Do we have a truth problem?

What is truth?

It’s a question that philosophers have debated over for millennia. Such philosophical debates are well beyond the remit of what I would normally talk about on this blog and I’m not going to change that with this post.

I only raise the question because I think we are increasingly struggling with understanding what is true.

Recently someone told me a story as if it were fact and then proceeded to tell me that it had to be true because they checked on Google! Is Google a keeper of truth?

The BBC recently highlighted a set of false rumours that were circulating around the Internet regarding the Nepal earthquakes.

Dramatic footage and images have emerged from Nepal, showing the devastation caused by the most deadly earthquake in the country in 81 years. But amid the authentic pictures are fake footage and viral hoaxes.

One of the biggest: On Facebook and YouTube, various versions of a video were erroneously described as closed-circuit television footage from a Kathmandu hotel. They show an earthquake causing violent waves in a swimming pool. The video was picked up by internationalmedia – including one of the BBC’s main news bulletins – and has been viewed more than 5m times. However it’s not from Nepal – it appears to have been be taken during an earthquake in Mexico, in April 2010.

Someone went through the effort of scrubbing the date stamp from the video to make it more believable! Even the BBC wasn’t sure about truth?

I don’t think a month goes by without someone sending me an email, tweet or Facebook post about some scare story that I need to respond to. Not one of them has been true?

In a world where information is replicated, sent, favourited, retweeted and recreated by billions of taping fingers and thousands of robots, how do we recognise the tellers of truth? In that same world how do we use the indexers of information to validate truth?

Google isn’t trying to be a truth teller – it’s just answering the questions you ask it from the index of information that it has.

How was a  parents told about the Game of 72 to know that is was completely fake?

We’ve had systems of trust for generations that have relied upon personal relationships and having proven track record. Most people know someone who they can rely on to tell the truth, likewise most of us know someone who’s words aren’t worth the breath that created them.

Once we started writing we began to place our trust in those doing the writing.  When it came to news, the journalist became our teller of truth.

Then came the radio and the television and the journalist retained their position.

The position of the journalist is under massive pressure though. The pressure to report ever more rapidly means that they have less time to validate a story. The ownership of news organisations creates problems when the owners want to portray a particular viewpoint. Revenue reduction for newspapers means that fewer journalists are covering more news.
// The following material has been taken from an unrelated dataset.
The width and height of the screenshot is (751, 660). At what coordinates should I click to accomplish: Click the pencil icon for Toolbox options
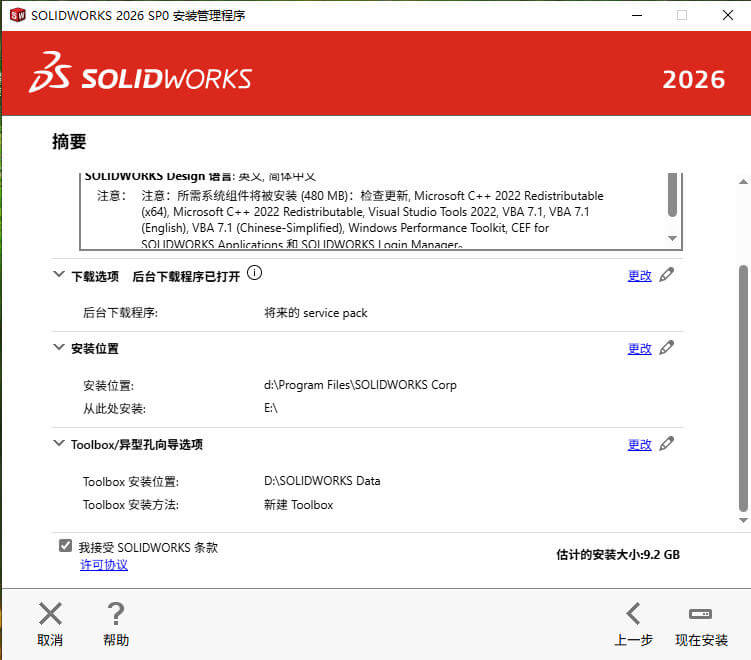(666, 444)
We are becoming increasingly sceptical about the truth-telling of journalist.

That’s just one sphere of truth – the news.
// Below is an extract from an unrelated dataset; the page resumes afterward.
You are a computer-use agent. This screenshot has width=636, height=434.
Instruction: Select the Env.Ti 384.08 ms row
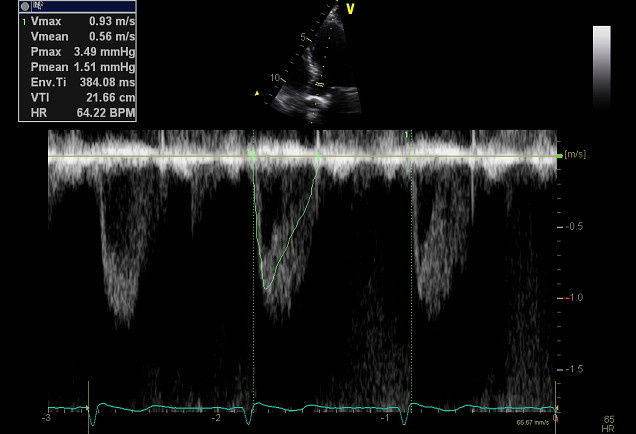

How many times have you read about a new scientific study only to be told a month later that another one contradicts it.

The following diagram shows the diversity of outcomes from studies on foods and cancer:

How do you tell the truth from that? Should I drink tea or avoid it?

We are become increasingly sceptical about the truth-telling of scientist.

If we have a problem with journalists and scientists how do we decide who is trustworthy? Who are our tellers of truth?

I think we need a new set of skills to help us, or perhaps it’s just the same old skills but used in a new way. We need to learn how to do our own investigating. We need to learn to wait for stories to mature and for the truth to become clear. We need to become questioners.